Friday, February 15, 2013

Andrew Lloyd Webber's Translation

Woman your fine ointment, brand new and expensive 
Should have been saved for the poor. 
Why has it been wasted? We could have raised maybe Three hundred silver pieces or more. People who are hungry, people who are starving They matter more than your feet and hair!

Try not to get worried, try not to turn on to Problems that upset you, oh. Don't you knowEverything's alright, yes, everything's alright, yes.

Surely you're not saying we have the resources To save the poor from their lot? There will be poor always, pathetically struggling. Look at the good things you've got.

--Matthew 26: 7-11 (Andrew Lloyd Webber Translation)



I like Webber's translation of this verse not only because it's in 5/4 time which gives it a wacky swing, but also because of Jesus' line "pathetically struggling."
I. LOVE. this. verse.

I love these verses because they humanize Jesus.  I was involved in a bible study once that I often steal, in which we simply discussed which name of God with which we are most comfortable.  Are you a "God" person, a "Jesus" person, or a "Spirit" person.  And then, the study continues, what does that say about your experience of divinity.

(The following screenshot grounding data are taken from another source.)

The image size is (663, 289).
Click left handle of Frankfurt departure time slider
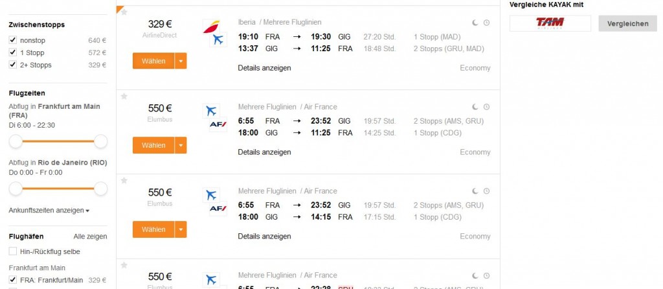[16, 142]
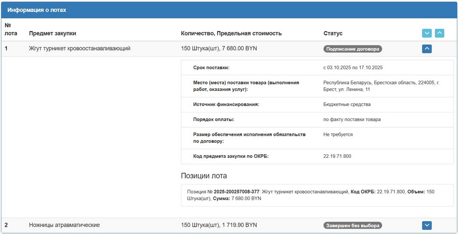The width and height of the screenshot is (459, 235).
Task: Collapse lot 1 details
Action: [427, 49]
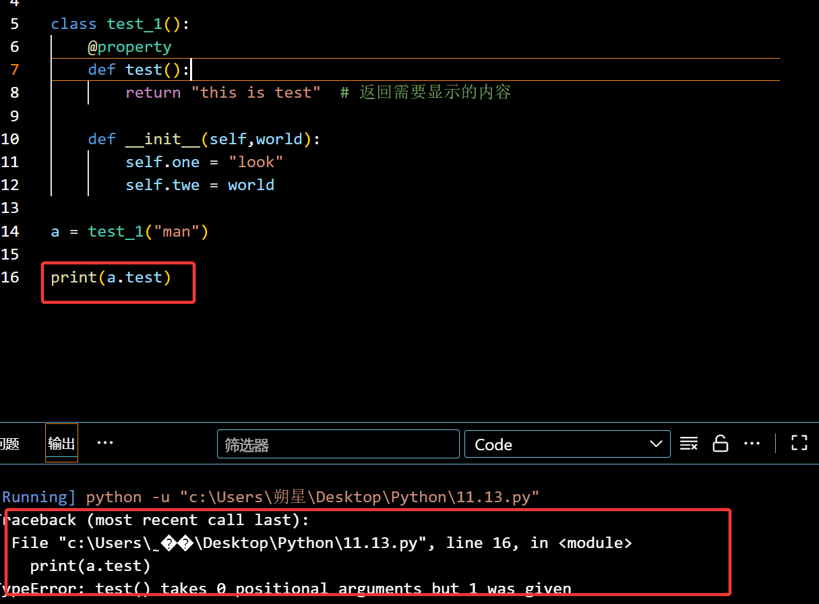Click the "this is test" string literal
The image size is (819, 604).
click(255, 92)
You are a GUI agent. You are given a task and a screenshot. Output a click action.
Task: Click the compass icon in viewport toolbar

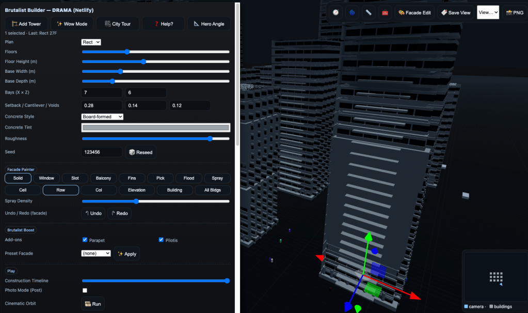pyautogui.click(x=336, y=12)
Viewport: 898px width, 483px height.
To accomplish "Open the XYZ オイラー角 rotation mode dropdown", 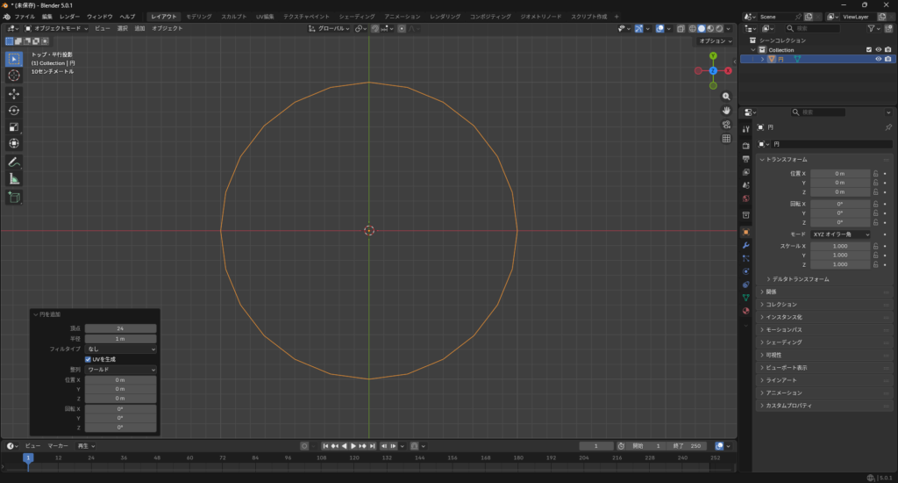I will tap(840, 234).
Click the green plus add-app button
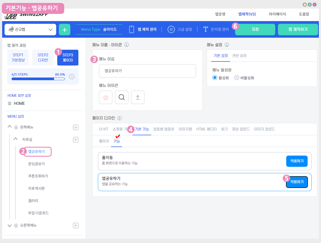This screenshot has width=321, height=243. (x=64, y=29)
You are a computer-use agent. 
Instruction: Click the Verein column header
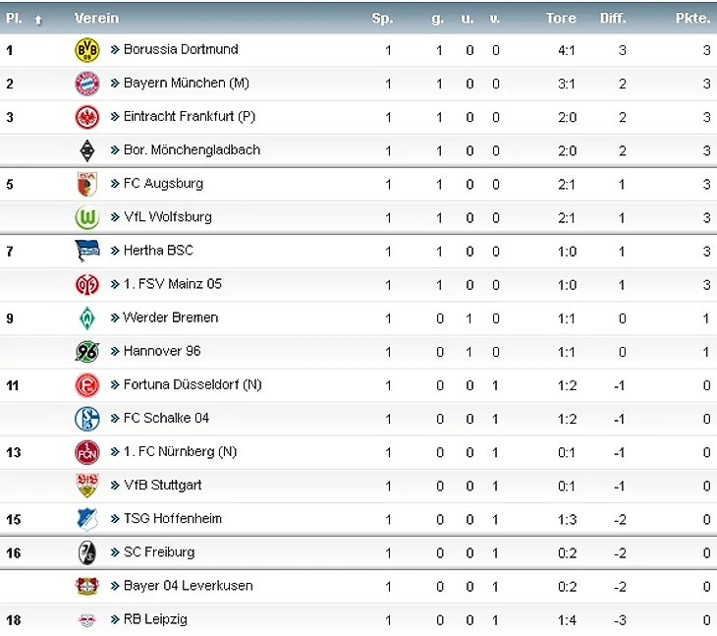pos(96,18)
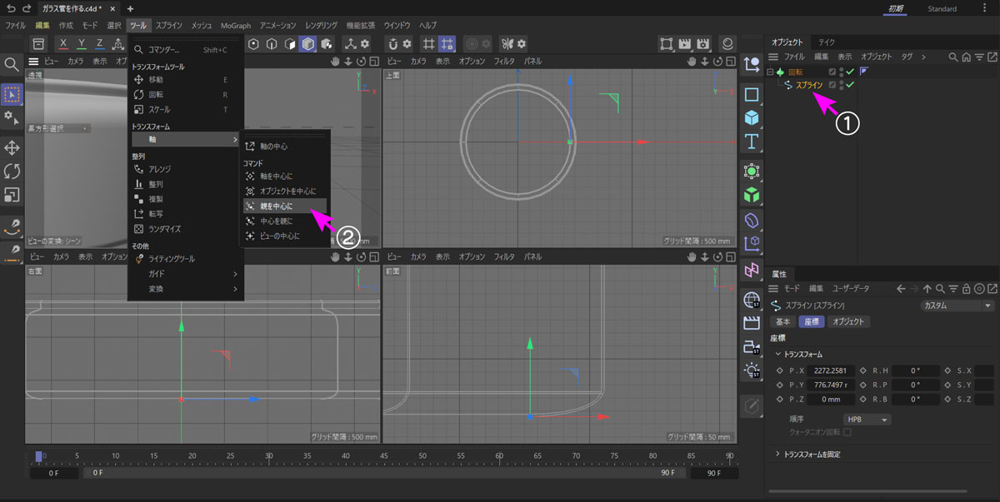This screenshot has width=1000, height=502.
Task: Click the timeline playhead at frame 0
Action: pos(38,456)
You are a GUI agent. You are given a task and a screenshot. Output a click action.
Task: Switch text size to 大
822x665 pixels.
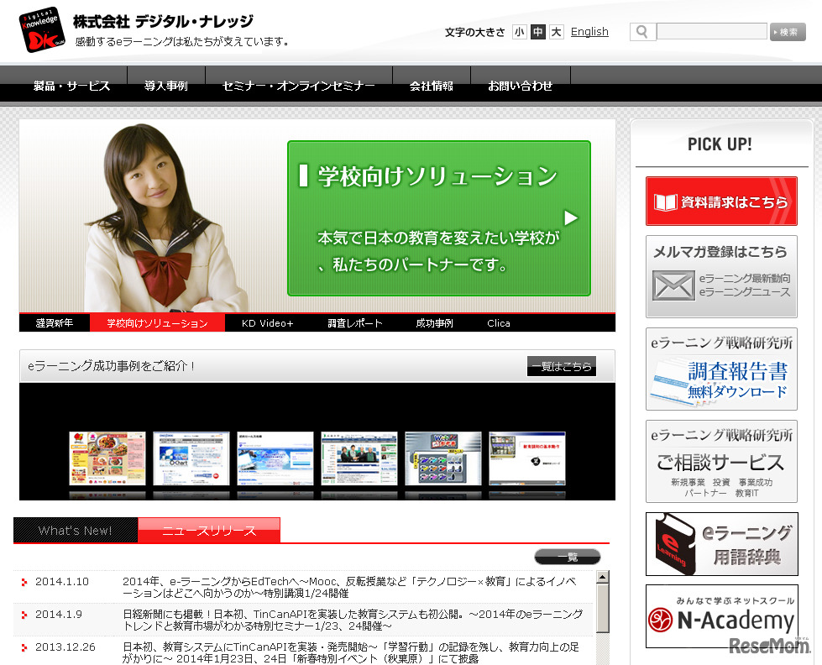557,31
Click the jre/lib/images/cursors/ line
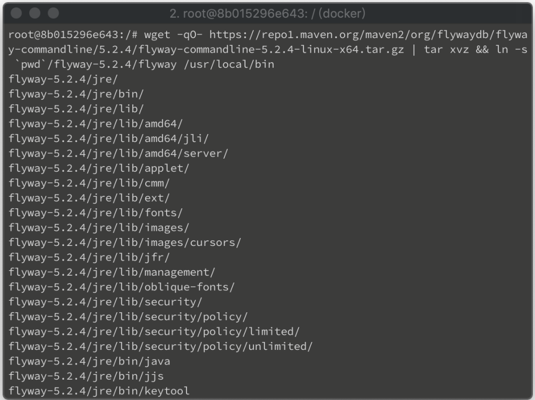 tap(125, 242)
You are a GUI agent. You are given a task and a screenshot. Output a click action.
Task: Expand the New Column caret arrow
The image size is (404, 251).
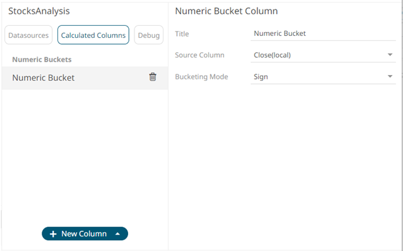117,234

I am NOT a Jesus person.  I don't often use his name in worship or in study or in prayer.  To be honest, invoking the name of Jesus gives me the willies.  I get God (as much as we finite beings can) and I get the idea of the Spirit.  The infinite is greater than I, more mysterious and transcendent than I.  I get that.  But Jesus was a human.  Fully human, according to the church of 300AD.  I am uncomfortable with a human being so divine, so flawless.  We are supposed to be flawed.  Maybe it's my post-post-modern, twenty-first century, white male guilt, but we are supposed to be flawed.  I understand flaws in people.  I forgive myself and my neighbors for our flaws perpetually.  We are supposed to be flawed.  So how am I supposed to understand Jesus?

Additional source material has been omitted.